▶ _What this exercise asks_
a – Please reproduce the part of the Dishwalla bio starting with "Recalls vocalist J.R." and going on through "they had arrived.".
b – Render this sentence from the Dishwalla bio in Spanish: "The Santa Barbara-based band made quite the splash a few years back with Pet Your Friends, a provocative mix of pop savvy and soulful rock grind."
c – According to the Dishwalla bio, how many copies did the band's debut sell?

▶ _Text passage_
════════════════════

Rodney Browning Cravens:
DISHWALLA are marvels for a number of reasons, not the least of which is their ability to write music that elevates the personal to the universal. Their signature sound, a swirling blend of softly curved melodies and seething, amp-joy guitars, is rich with images that connect with subtle emotional power and stunning musical clarity.
The Santa Barbara-based band made quite the splash a few years back with Pet Your Friends, a provocative mix of pop savvy and soulful rock grind. Fueled by the smash hit single, "Counting Blue Cars," the album blazed onto the pop charts and blanketed rock radio, while also garnering heavy play on MTV and VH1. The group toured extensively in support of the record, including jaunts with Sheryl Crow, Blind Melon and the Goo Goo Dolls, while also appearing on nationally televised programs such as The Tonight Show with Jay Leno and Late Night With Conan O'Brien.
Recalls vocalist J.R. Richards, "After a slow start, things just happened all at once. I remember playing at the Billboard Music Awards and realizing how far we had come. The year before, we were still working day jobs or going to school, then there we are playing on this television show in front of millions of people with guys like L.L. Cool J and Rod Stewart sitting in the front row. It was completely surreal."
"It was unbelievable," laughs bassist Scot Alexander. "I remember looking into the audience at that show and watching Santana nod his head to our song. That was cool."
Santana wasn't the only one moved by DISHWALLA's sound: When all was said and done, their critically-acclaimed debut had sold more than a million copies and earned them a Billboard award for "Rock Song of the Year." Simply put, they had arrived.

════════════════════

▶ _Recorded information_
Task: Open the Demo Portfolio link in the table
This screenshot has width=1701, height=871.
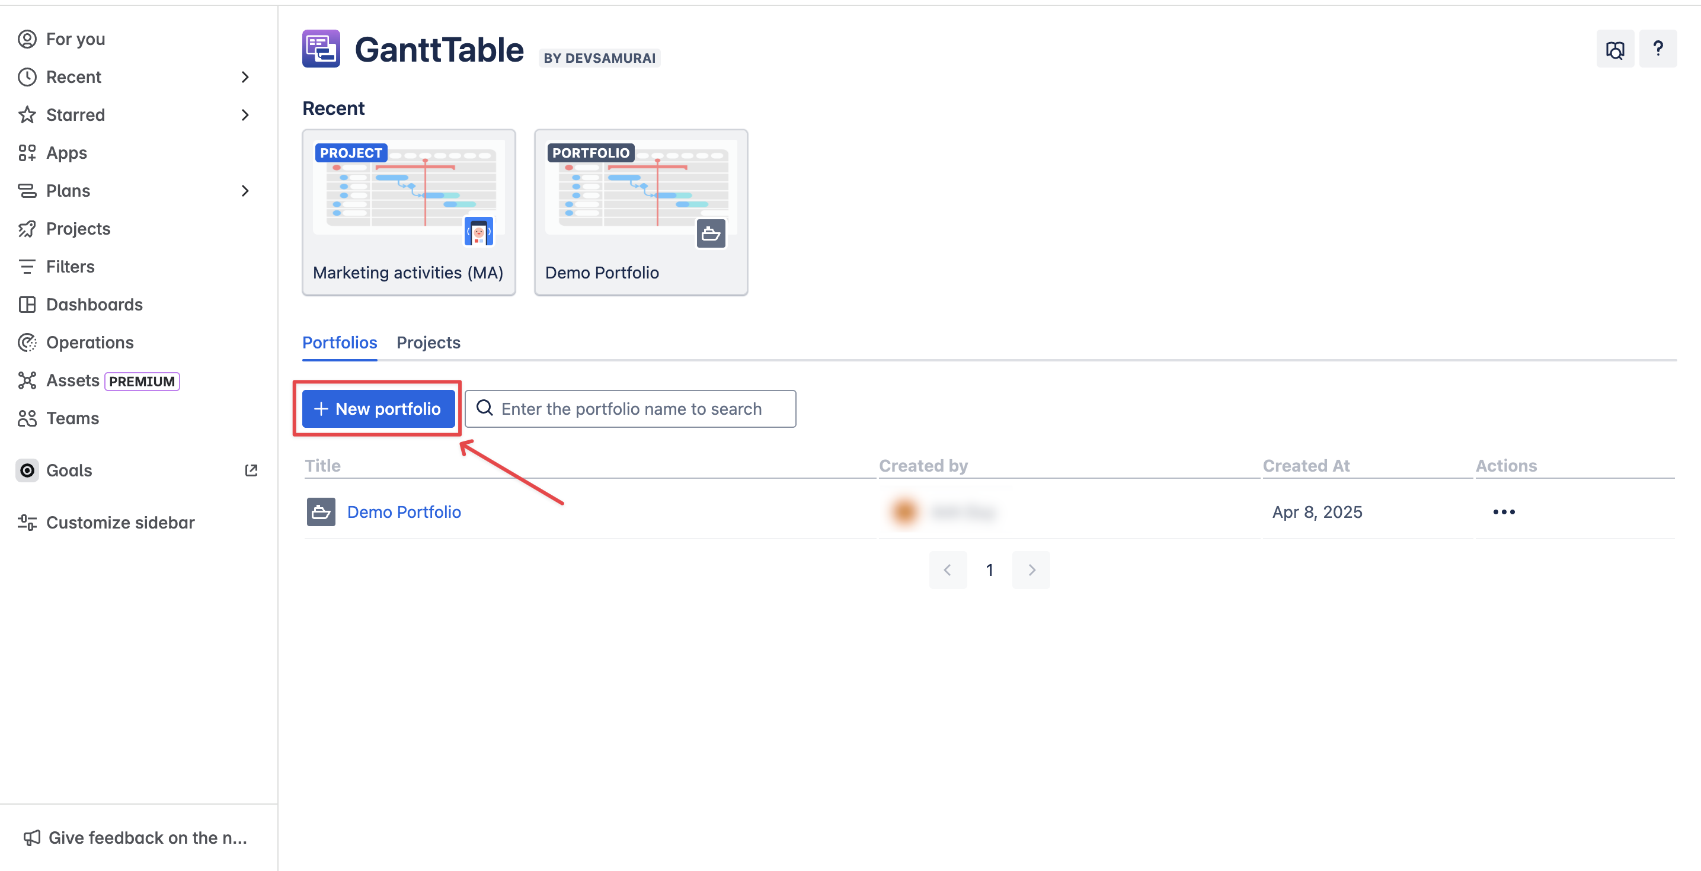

════════════════════

▶ _Task solutions_
a –
Recalls vocalist J.R. Richards, "After a slow start, things just happened all at once. I remember playing at the Billboard Music Awards and realizing how far we had come. The year before, we were still working day jobs or going to school, then there we are playing on this television show in front of millions of people with guys like L.L. Cool J and Rod Stewart sitting in the front row. It was completely surreal."
"It was unbelievable," laughs bassist Scot Alexander. "I remember looking into the audience at that show and watching Santana nod his head to our song. That was cool."
Santana wasn't the only one moved by DISHWALLA's sound: When all was said and done, their critically-acclaimed debut had sold more than a million copies and earned them a Billboard award for "Rock Song of the Year." Simply put, they had arrived.

b – La banda con sede en Santa Bárbara causó sensación hace unos años con Pet Your Friends, una provocadora mezcla de olfato pop y crudeza de rock con alma.

c – More than a million copies.